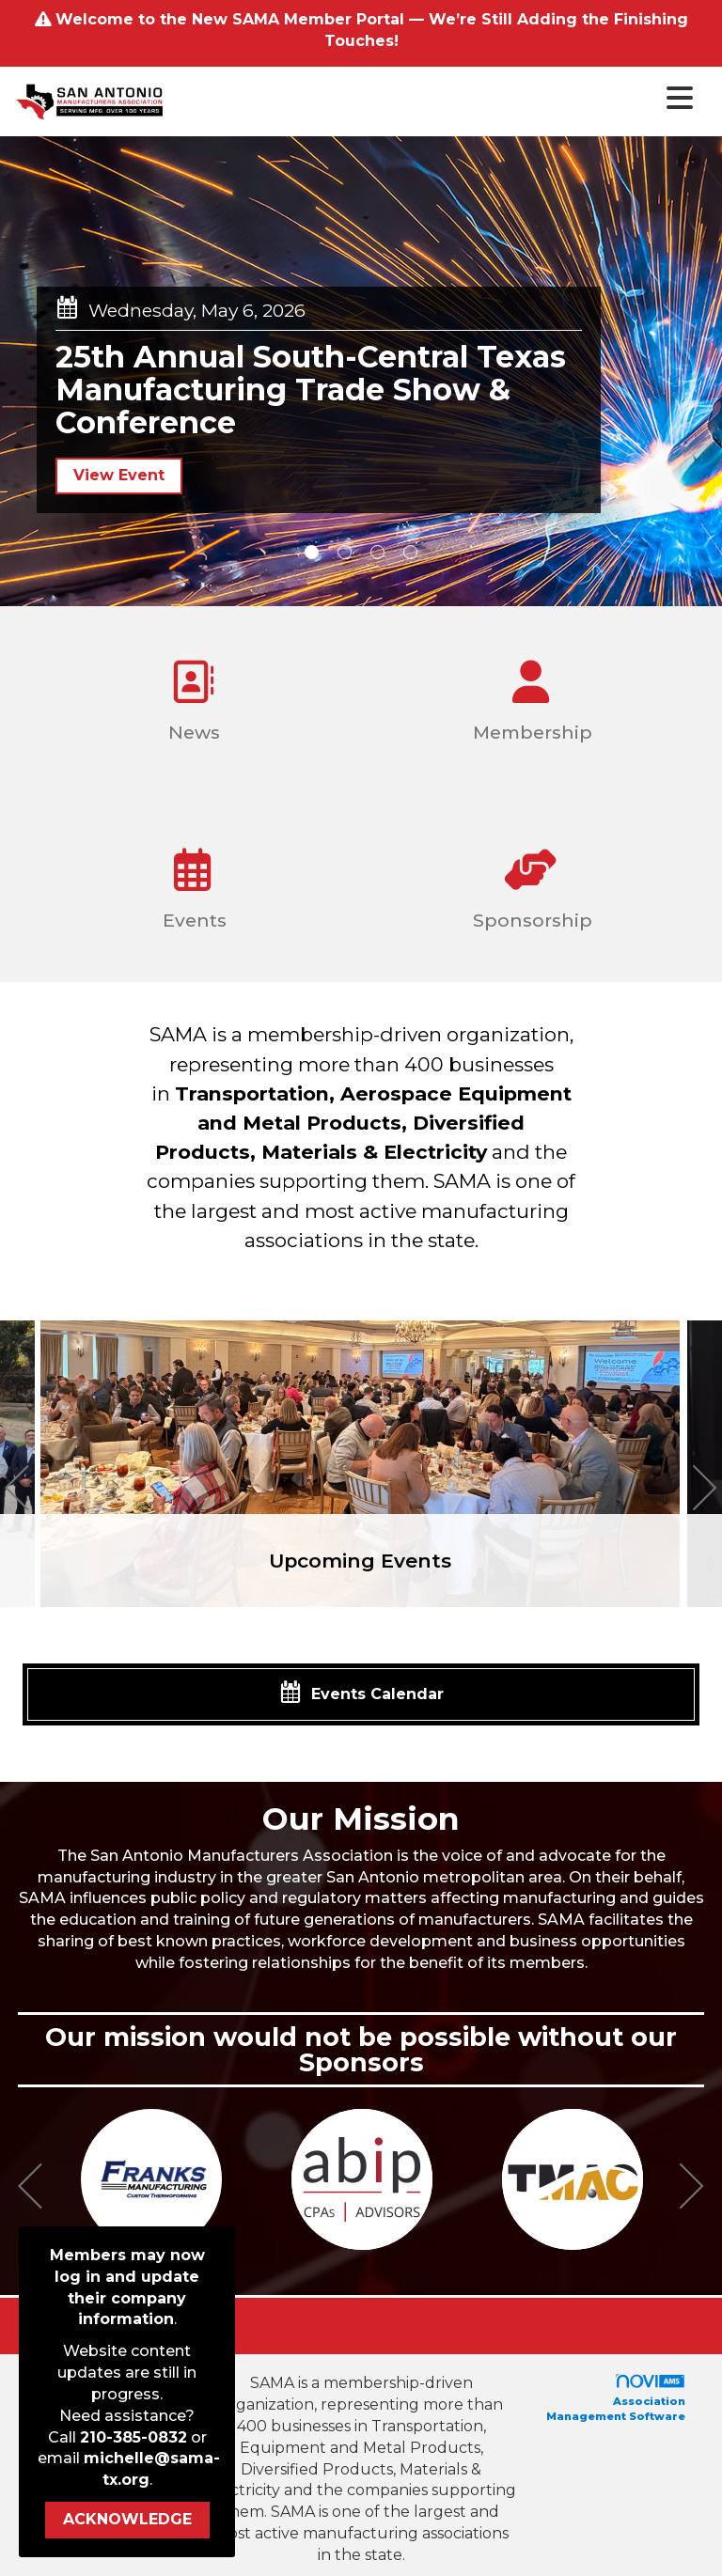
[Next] (705, 1491)
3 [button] (377, 552)
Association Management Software (615, 2398)
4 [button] (410, 552)
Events (191, 881)
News (191, 693)
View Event (119, 475)
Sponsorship (530, 881)
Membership (530, 693)
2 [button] (344, 552)
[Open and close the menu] (435, 98)
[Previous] (17, 1491)
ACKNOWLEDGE (127, 2519)
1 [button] (312, 552)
========================================
• Problem statement
Quote all the records above word for word, leaving out the pictures.

• Response to the task
[Next] (705, 1491)
3 [button] (377, 552)
Association Management Software (615, 2398)
4 [button] (410, 552)
Events (191, 881)
News (191, 693)
View Event (119, 475)
Sponsorship (530, 881)
Membership (530, 693)
2 [button] (344, 552)
[Open and close the menu] (435, 98)
[Previous] (17, 1491)
ACKNOWLEDGE (127, 2519)
1 [button] (312, 552)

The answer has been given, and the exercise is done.